A multi-method log classification system that categorizes log messages from different sources using regex patterns, BERT embeddings, and LLM-based classification.
This system classifies log messages from various sources (ModernCRM, BillingSystem, AnalyticsEngine, ModernHR, LegacyCRM, etc.) into categories such as:
- User Action
- System Notification
- Error
- Workflow Error
- Deprecation Warning
- Unclassified
The classification strategy varies based on the log source:
- LegacyCRM logs are classified using an LLM (Groq's deepseek-r1-distill-llama-70b)
- Other logs are first attempted with regex patterns
- If regex fails, a BERT-based classifier is used as a fallback
The system consists of:
- A FastAPI server for handling classification requests
- Multiple classification processors:
- Regex-based classifier for pattern matching
- BERT-based classifier using sentence transformers and a pre-trained logistic regression model
- LLM-based classifier using Groq's API
- A main classifier that orchestrates the different classification methods
- Clone the repository:
git clone https://github.com/hussin-sobhy/log_classification_system
cd log_classification_system- Install dependencies:
pip install -r requirements.txtCreate a .env file in the project root with your Groq API key:
GROQ_API_KEY=your-groq-api-key
You can obtain a Groq API key by signing up at https://console.groq.com/.
Start the FastAPI server from the project root directory:
uvicorn app.server:app --reloadThe server will be available at http://localhost:8000.
Accepts a CSV file with 'source' and 'log_message' columns and returns the same data with an additional 'target_label' column containing the classification results.
Example using curl:
curl -X POST -F "file=@data/test.csv" http://localhost:8000/classify/ -o classified_logs.csvYou can also classify logs directly from the command line:
python -c "from classifications.classifier import classify_csv; classify_csv('data/test.csv')"This will process the logs in data/test.csv and save the results to data/output.csv.
- Use the provided test data:
python -c "from classifications.classifier import classify_csv; classify_csv('data/test.csv')"-
Check the output file at
data/output.csvto see the classification results. -
You can also test individual processors:
- Test regex processor:
python -m classifications.processor_regex
- Test BERT processor:
python -m classifications.processor_bert
- Test LLM processor:
python -m classifications.processor_llm
/log_classification_system/
├── .env # Environment variables (contains Groq API key)
├── .gitignore
├── requirements.txt # Dependencies
├── app/
│ └── server.py # FastAPI server for log classification
├── classifications/
│ ├── classifier.py # Main classifier that orchestrates different methods
│ ├── processor_bert.py # BERT-based classification
│ ├── processor_llm.py # LLM-based classification using Groq
│ └── processor_regex.py # Regex-based classification
├── data/
│ ├── output.csv # Output file with classification results
│ ├── synthetic_logs.csv
│ └── test.csv # Test data
├── saved_models/
│ └── log_classifier_logistic.joblib # Pre-trained model
└── training/
└── training.ipynb # Jupyter notebook for model training
Uses regular expression patterns to match common log formats and categorize them.
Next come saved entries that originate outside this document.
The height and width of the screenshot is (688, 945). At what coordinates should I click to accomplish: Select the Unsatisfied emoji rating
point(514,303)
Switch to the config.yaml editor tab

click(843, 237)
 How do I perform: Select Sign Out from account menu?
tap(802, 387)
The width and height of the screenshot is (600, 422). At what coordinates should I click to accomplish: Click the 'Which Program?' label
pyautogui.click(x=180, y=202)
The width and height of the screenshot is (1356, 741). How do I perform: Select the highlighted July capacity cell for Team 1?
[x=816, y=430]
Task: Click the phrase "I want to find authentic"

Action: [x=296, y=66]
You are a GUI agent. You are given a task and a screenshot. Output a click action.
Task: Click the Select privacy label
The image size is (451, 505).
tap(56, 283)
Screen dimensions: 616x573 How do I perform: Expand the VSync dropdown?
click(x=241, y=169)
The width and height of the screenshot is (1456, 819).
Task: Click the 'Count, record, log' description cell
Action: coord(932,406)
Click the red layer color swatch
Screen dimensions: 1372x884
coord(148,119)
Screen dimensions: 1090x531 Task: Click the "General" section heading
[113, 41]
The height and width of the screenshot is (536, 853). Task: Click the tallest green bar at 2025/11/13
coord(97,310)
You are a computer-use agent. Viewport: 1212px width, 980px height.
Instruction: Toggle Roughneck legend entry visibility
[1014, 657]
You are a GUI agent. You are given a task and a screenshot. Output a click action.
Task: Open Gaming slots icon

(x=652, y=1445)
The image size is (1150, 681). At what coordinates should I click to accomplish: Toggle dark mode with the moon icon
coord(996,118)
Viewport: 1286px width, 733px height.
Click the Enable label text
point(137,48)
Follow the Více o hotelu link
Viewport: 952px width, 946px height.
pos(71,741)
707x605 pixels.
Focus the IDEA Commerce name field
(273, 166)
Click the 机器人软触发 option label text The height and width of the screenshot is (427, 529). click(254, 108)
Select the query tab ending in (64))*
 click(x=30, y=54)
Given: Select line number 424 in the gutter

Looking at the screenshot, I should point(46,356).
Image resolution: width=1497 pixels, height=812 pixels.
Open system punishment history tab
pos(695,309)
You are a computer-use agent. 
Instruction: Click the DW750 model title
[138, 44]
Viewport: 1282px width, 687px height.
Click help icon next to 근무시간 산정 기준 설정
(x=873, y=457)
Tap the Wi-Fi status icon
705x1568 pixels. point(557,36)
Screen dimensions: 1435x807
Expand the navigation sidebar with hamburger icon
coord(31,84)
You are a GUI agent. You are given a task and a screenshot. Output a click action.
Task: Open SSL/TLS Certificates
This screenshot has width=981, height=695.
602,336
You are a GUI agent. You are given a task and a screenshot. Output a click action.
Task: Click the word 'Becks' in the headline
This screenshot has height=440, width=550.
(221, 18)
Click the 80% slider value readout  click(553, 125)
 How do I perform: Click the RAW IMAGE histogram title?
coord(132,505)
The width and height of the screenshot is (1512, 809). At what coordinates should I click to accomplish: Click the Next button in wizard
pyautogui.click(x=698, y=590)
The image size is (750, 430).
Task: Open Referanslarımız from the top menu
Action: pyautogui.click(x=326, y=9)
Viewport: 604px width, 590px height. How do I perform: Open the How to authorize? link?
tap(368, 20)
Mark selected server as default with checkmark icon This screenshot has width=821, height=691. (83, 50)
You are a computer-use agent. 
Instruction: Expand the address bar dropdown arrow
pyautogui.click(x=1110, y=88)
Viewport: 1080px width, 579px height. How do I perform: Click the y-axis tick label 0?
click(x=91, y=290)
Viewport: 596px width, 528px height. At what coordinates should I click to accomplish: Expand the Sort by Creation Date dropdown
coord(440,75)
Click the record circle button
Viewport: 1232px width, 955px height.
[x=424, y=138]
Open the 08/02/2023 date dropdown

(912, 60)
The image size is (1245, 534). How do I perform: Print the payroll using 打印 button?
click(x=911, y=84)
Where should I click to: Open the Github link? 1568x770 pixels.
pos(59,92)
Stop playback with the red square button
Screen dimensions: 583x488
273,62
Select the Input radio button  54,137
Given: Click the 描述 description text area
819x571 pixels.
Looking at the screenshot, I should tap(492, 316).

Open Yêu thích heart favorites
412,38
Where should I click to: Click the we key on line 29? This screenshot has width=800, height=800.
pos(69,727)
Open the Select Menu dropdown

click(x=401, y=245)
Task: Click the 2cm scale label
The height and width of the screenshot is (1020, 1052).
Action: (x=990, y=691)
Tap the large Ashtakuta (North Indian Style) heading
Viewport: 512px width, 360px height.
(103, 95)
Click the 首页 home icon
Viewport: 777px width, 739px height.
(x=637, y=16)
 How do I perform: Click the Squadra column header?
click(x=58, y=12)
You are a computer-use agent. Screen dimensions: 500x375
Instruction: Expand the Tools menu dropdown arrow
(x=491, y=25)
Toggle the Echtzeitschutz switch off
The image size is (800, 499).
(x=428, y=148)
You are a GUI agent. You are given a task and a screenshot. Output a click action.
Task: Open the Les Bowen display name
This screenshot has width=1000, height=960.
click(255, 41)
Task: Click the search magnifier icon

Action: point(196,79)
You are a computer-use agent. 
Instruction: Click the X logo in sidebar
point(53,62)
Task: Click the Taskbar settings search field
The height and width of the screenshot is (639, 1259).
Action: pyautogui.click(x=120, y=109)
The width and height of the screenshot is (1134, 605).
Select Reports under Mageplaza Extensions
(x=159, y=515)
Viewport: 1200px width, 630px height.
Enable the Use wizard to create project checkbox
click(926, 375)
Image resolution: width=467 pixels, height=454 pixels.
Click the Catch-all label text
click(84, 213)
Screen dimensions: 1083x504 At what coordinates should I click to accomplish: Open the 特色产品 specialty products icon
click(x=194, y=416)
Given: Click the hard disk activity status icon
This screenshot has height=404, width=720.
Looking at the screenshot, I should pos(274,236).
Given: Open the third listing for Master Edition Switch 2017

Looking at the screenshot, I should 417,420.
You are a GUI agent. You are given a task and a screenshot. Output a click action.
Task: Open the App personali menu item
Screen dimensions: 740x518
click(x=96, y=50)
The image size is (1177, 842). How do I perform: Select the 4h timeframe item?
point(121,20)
This is the fastest method but limited to predefined patterns.
Uses the all-MiniLM-L6-v2 sentence transformer to convert log messages into embeddings, which are then classified using a pre-trained logistic regression model. This method is more flexible than regex but requires more computational resources.
Uses Groq's deepseek-r1-distill-llama-70b model to classify logs from LegacyCRM. This method is specifically designed for complex logs that require deeper understanding and context.
The BERT classifier uses a pre-trained logistic regression model. To retrain this model:
- Open and run the Jupyter notebook:
jupyter notebook training/training.ipynb- Follow the instructions in the notebook to train and save a new model.